The writing has this blunt, unvarnished rhythm that feels like someone is talking to you while the city hums right outside the window. The scenes in the shelter, with stolen shoes and missing pages from library paperbacks, felt real. The author knows how to sketch misery with a weird sort of warmth, and it got to me. I found myself rooting for Alex even when she made choices that made me cringe. Her sarcasm worked as armor and sometimes as a cry for help, and I kept feeling that mix of frustration and sympathy that only an authentic character can pull out of me. I liked how the story showed small humiliations stacking up until they almost crush her. It made the idea of her chasing after a potentially kidnapped little girl feel brave and foolish at the same time.

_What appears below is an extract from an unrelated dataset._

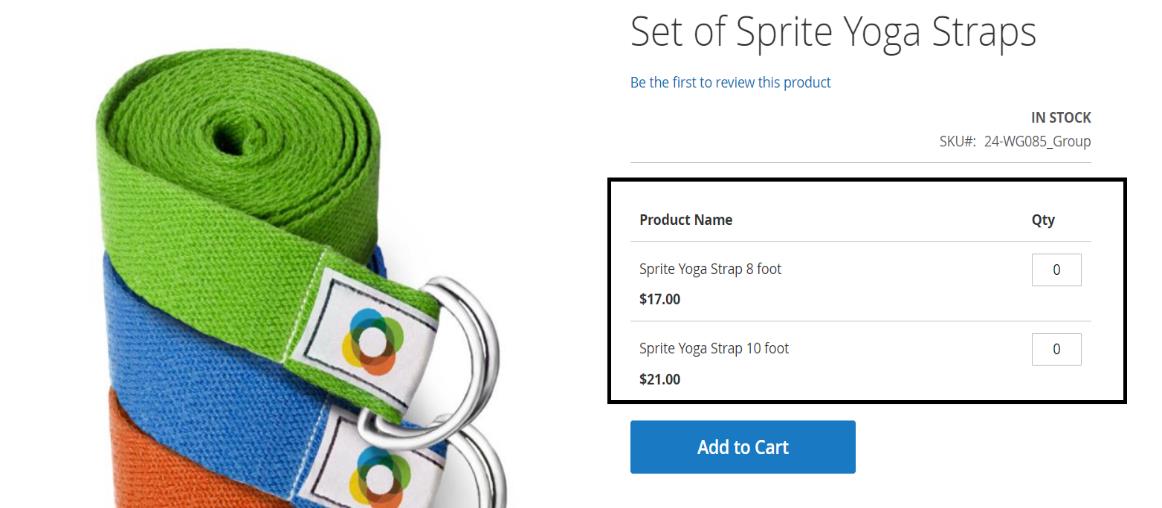
Task: Click the Product Name column header
Action: [x=686, y=220]
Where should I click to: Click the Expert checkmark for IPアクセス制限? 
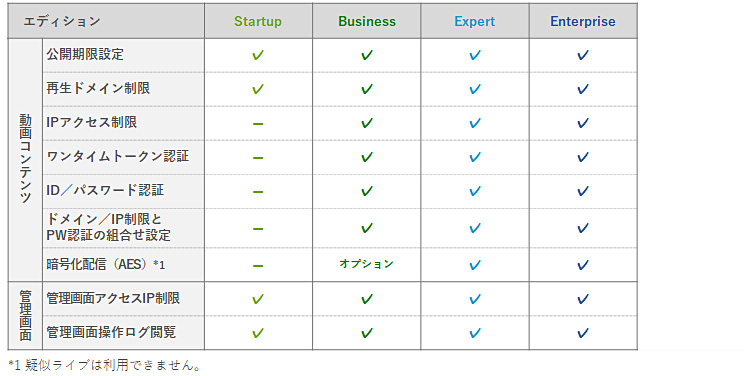coord(475,123)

I also loved the way the book let humor bubble up in the middle of all this roughness. The people Alex meets feel sharp and odd and alive. Cici, especially, stood out for me with her wild honesty and her ability to read people. Those scenes in her apartment, with candles and cheap beer and joints being passed around, had this messy intimacy that made me slow down and sit with the characters. The conversations were simple but loaded, and it reminded me how strangers can sometimes see us more clearly than the people we once loved. The writing made me feel the confusion and the longing and the strange comfort that comes when someone finally calls you out in a way you cannot dodge. It made the book feel less like a mystery and more like a story about being lost and trying to claw back a sense of purpose.

I think this book is for anyone who likes a gritty story with humor that slips in. It is good for readers who enjoy character-driven mysteries or stories where the setting feels like a character itself. If you like flawed leads who get knocked down hard and still keep stumbling forward, this one will hit the spot.